The elimination would be up to the library, since City Council doesn’t have the authority to do it, but council does approve the library’s budget. Fines represent a small part of the library’s $49 million budget.

The debate is likely to center on whether or not this any way to teach responsibility to people, by forgiving their library debts. Based on history, we can imagine the conversation will include those who use the words “coddling” and “hand outs.”
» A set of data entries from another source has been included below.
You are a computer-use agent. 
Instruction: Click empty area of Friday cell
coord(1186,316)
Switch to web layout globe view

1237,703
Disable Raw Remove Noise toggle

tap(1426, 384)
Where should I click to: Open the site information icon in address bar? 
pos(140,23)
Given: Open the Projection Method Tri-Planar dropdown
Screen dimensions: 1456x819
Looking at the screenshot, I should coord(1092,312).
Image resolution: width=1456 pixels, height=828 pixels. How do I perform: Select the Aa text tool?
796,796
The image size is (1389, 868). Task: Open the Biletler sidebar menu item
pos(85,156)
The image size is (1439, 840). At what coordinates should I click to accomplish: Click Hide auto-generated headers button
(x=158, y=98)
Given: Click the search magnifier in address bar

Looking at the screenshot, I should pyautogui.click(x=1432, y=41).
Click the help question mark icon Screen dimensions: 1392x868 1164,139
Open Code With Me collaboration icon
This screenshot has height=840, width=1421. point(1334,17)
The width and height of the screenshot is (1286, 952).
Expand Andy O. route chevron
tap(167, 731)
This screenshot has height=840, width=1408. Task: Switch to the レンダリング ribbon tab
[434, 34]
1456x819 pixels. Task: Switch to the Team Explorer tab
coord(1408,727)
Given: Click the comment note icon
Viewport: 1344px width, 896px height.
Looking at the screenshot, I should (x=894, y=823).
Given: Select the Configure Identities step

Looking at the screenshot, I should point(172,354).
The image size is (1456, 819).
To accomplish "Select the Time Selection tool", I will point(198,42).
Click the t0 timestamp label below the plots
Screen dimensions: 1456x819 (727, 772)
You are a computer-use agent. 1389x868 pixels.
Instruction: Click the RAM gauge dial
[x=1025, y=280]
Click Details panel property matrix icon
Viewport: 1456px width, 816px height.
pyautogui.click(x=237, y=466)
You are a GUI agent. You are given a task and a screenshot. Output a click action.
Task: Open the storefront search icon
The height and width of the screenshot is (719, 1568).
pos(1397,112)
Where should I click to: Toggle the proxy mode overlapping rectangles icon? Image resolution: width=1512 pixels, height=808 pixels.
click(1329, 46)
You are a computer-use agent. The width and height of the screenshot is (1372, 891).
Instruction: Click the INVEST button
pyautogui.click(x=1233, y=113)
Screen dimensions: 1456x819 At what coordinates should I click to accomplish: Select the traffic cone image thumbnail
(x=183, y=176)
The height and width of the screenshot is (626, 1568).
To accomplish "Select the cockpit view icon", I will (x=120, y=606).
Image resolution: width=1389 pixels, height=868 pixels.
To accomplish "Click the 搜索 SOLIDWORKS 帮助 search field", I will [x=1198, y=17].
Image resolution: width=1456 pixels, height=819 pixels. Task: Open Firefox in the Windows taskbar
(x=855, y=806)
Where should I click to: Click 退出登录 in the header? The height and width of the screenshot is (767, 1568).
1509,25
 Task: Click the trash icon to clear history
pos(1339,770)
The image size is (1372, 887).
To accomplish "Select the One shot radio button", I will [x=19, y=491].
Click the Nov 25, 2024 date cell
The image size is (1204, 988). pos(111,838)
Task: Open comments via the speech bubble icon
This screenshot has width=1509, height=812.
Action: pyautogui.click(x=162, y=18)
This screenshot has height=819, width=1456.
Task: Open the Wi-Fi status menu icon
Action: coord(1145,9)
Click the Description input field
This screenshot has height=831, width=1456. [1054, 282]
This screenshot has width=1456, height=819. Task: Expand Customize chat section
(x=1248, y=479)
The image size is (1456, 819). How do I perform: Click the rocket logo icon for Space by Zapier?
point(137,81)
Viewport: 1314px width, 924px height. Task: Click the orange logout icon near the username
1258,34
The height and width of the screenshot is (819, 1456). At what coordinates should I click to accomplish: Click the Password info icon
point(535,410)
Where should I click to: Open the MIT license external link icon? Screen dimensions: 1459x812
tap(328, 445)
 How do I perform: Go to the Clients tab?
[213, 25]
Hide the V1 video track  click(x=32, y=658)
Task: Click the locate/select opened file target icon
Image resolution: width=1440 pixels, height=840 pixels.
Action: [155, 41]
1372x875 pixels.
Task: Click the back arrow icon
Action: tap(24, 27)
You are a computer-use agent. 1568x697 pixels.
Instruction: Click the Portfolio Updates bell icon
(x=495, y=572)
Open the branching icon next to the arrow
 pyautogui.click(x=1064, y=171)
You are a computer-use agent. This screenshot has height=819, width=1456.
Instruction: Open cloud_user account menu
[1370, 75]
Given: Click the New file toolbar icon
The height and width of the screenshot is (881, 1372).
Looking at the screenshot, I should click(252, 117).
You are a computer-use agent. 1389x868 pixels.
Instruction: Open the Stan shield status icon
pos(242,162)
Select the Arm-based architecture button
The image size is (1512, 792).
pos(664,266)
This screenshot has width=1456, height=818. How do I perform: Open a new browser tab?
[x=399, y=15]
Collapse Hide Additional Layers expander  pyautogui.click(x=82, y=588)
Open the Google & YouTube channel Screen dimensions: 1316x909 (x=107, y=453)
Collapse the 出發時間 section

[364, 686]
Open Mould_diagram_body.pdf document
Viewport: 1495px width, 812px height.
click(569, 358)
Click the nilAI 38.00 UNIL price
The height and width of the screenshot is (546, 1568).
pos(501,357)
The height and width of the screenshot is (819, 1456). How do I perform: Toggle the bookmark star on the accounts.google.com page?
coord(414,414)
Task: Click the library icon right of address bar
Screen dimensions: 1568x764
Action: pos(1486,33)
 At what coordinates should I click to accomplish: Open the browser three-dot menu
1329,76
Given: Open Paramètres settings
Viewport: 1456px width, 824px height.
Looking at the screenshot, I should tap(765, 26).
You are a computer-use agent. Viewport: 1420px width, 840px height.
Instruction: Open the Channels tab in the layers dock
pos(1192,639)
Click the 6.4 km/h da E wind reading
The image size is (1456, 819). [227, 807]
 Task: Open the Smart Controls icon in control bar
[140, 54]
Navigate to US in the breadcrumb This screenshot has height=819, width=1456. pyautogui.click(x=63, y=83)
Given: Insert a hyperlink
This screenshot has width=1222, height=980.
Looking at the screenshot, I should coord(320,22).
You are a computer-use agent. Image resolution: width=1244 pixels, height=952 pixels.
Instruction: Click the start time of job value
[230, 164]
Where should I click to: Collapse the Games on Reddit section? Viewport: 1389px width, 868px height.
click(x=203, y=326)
But consider this: This is no time in history to be discouraging anyone from seeking out facts, knowledge or transport from accessing books and other materials from the library. Many libraries who have eliminated fines do get a large share of the overdue materials back. Besides, it’s not as if people can just take whatever materials they want with no expectation of returning them; they won’t be able to borrow materials if they have outstanding items. In other words, they’re on the hook for the book, just not the fines.

This is one where the impact of the punishment – keeping people from going to the library and accessing its riches – exceeds the crime.